Eigentlich ja. Im Übergewicht haben wir mehr Stoffwechsel, weil wir mehr Zellen ernähren müssen. In dem Moment, wo ich abnehme, habe ich plötzlich einen verminderten Stoffwechsel. Ich habe es für mich mal ausgerechnet: Als ich abgenommen habe, habe ich 400 Kalorien weniger verbraucht pro Tag. Das heißt, ich musste 400 Kalorien weniger täglich essen, um mein Gewicht zu halten. Diese Kalorien stehen mir nicht mehr zur Verfügung. Auch heute nicht. Doch Essen ist für mich so viel Lebensqualität, dass ich die 400 Kalorien wegsportle – durchs Joggen.
Tipps und Tricks des Mediziners
Welche Rolle spielt Sport beim Abnehmen?
Eine untergeordnete Rolle. Sport führt zu Hunger: In dem Moment, in dem ich in ein Kaloriendefizit gehe, weil ich abnehmen will, gefährde ich dieses Ziel. Ich empfehle das wellenhafte Abnehmen: Zunächst, in dem man die Kalorienzufuhr senkt und das Richtige isst. In der anschließenden Plateauphase, wo sich gewichtsmäßig nicht so viel tut, gewöhnen wir den Körper an das gesunde, dauerhafte Essen. Dann ist Sport ganz wichtig, weil er uns hilft, unser Gewicht zu halten. Man sollte den Erfolg mit einer Waage kontrollieren.
Wie komme ich in die Rutschphase, wie Sie sagen, in der ich Gewicht verliere?
Es gibt Leute, die sagen, ich mache gerne Intervallfasten oder FDH – Friss die Hälfte – für die Rutschphase. Mach‘, was immer du willst, Hauptsache du bist kaloriendefizitär. In der Haltephase geht es darum, nicht wieder rückfällig zu werden und mit der angepassten Kalorienmenge umgehen zu können.

Welche Rolle spielt die Reihenfolge, in der wir bestimmte Lebensmittel essen?
Die volle Katastrophe beginnt mit Gummibärchen: Zucker rein, Insulin hoch, die Fettverbrennung wird gebremst.
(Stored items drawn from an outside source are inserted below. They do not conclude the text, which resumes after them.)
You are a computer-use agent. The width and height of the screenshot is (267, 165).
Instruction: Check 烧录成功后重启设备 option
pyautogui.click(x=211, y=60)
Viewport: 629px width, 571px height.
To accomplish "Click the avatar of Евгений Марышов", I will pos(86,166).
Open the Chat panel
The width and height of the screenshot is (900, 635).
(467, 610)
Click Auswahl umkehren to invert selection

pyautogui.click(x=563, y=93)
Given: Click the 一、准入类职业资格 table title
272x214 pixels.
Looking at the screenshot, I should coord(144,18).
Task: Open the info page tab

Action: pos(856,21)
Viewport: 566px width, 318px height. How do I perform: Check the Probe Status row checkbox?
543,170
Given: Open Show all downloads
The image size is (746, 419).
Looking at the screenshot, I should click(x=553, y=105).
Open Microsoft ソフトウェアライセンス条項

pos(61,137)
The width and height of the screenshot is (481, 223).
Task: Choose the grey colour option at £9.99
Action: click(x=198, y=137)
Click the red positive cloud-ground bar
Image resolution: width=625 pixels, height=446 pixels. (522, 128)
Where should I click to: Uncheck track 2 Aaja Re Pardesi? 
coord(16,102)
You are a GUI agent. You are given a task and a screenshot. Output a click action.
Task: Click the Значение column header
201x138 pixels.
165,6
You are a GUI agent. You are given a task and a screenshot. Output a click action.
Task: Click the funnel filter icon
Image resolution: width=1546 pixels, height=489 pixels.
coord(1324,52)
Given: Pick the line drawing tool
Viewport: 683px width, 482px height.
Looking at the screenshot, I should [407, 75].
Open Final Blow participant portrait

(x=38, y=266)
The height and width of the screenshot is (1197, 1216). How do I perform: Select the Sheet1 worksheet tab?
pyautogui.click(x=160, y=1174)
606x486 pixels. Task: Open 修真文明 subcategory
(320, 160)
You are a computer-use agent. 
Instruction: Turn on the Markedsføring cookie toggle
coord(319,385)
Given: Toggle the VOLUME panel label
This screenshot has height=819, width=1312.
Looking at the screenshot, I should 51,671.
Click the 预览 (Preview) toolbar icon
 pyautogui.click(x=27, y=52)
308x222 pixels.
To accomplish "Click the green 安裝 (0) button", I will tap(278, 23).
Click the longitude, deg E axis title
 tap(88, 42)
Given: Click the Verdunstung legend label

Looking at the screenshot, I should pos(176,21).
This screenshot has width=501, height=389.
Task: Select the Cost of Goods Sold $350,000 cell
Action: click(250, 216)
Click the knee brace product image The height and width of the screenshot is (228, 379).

Das Insulin sorgt dafür, dass Zucker in die Zellen gelangt und aus dem Blutstrom verschwindet. Doch als Speicherhormon erschwert es auch den Abbau von Fett. Der Käse, den ich danach esse, geht dann gleich in die Fettzellen. Nur die halbe Katastrophe tritt ein, wenn ich erst den Käse und dann die Gummibärchen esse: Weniger Aufnahme von Zucker bedeutet weniger Insulin und keine Hemmung der Fettverbrennung.